**Work to complete:** Pull out everything from "本周,美国的将军们劝说唐纳德" down to "with past conduct." in the passage on Trump's foreign policy, copying it word for word.

**Reading passage:**

- Opening Delimiter -

This week the generals persuaded Donald Trump to keep up the fight in Afghanistan. A frustrated US president agreed reluctantly. Time will tell whether his personality and politics can sustain a long-term commitment.
本周,美国的将军们劝说唐纳德?特朗普(Donald Trump)总统继续保持在阿富汗的战斗。失望的特朗普勉强同意了。时间将证明他的个性和政谋能否支撑一项长期承诺。
Half a year into his presidency, Mr Trump’s foreign policy has five distinctive features. The Trumpian approach differs from that of his predecessors in type, not just degree, and other countries around the world need to be aware of the dissonance with past conduct.
在担任总统的半年间,特朗普的外交政策呈现出五大显著特征。特朗普式外交在类型上(而不只是程度上)与众多前任截然不同,世界各国都需要认识到这种与过去行为的不一致性。

- Closing Delimiter -

**Provided material:**
- Opening Delimiter -

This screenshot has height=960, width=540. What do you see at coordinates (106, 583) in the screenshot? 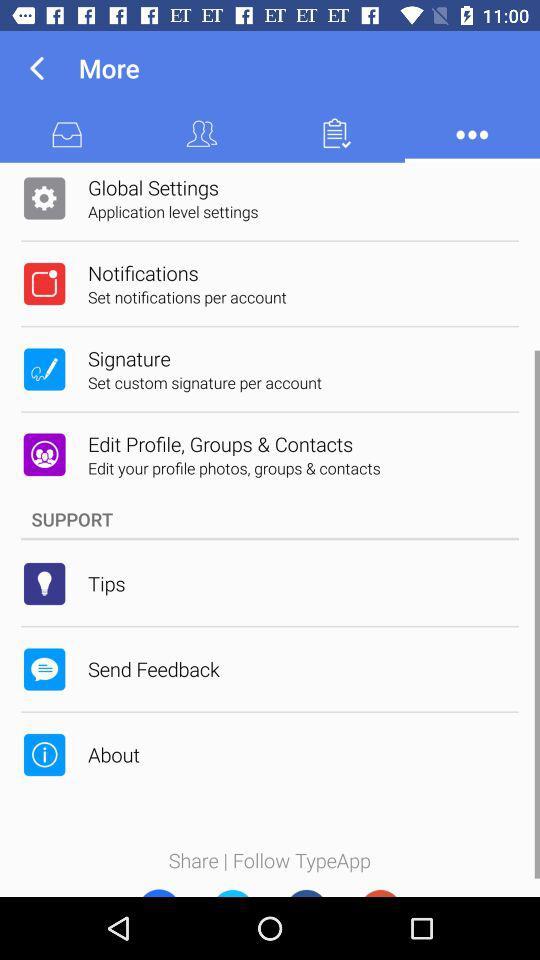
I see `the tips icon` at bounding box center [106, 583].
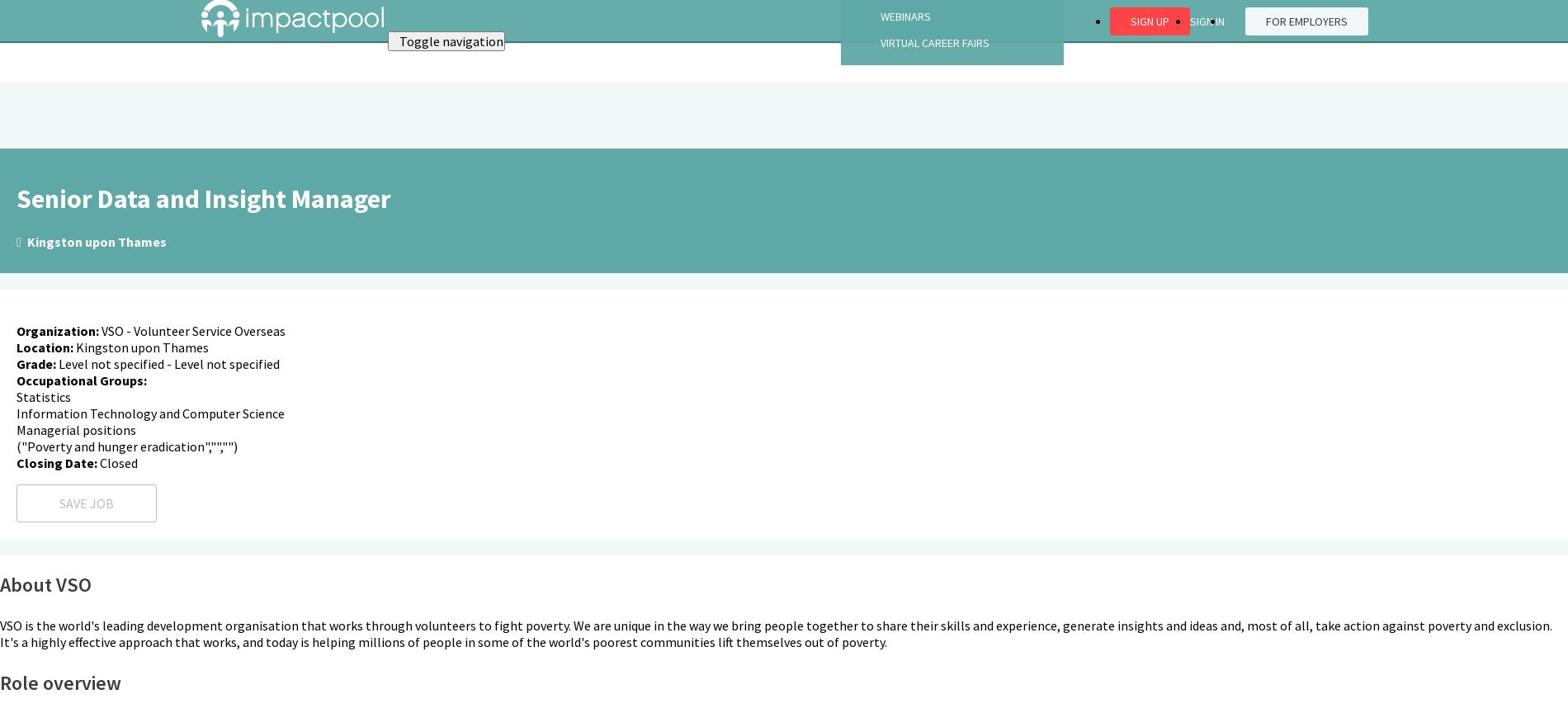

- Closing Delimiter -

**Output:**
本周,美国的将军们劝说唐纳德?特朗普(Donald Trump)总统继续保持在阿富汗的战斗。失望的特朗普勉强同意了。时间将证明他的个性和政谋能否支撑一项长期承诺。
Half a year into his presidency, Mr Trump’s foreign policy has five distinctive features. The Trumpian approach differs from that of his predecessors in type, not just degree, and other countries around the world need to be aware of the dissonance with past conduct.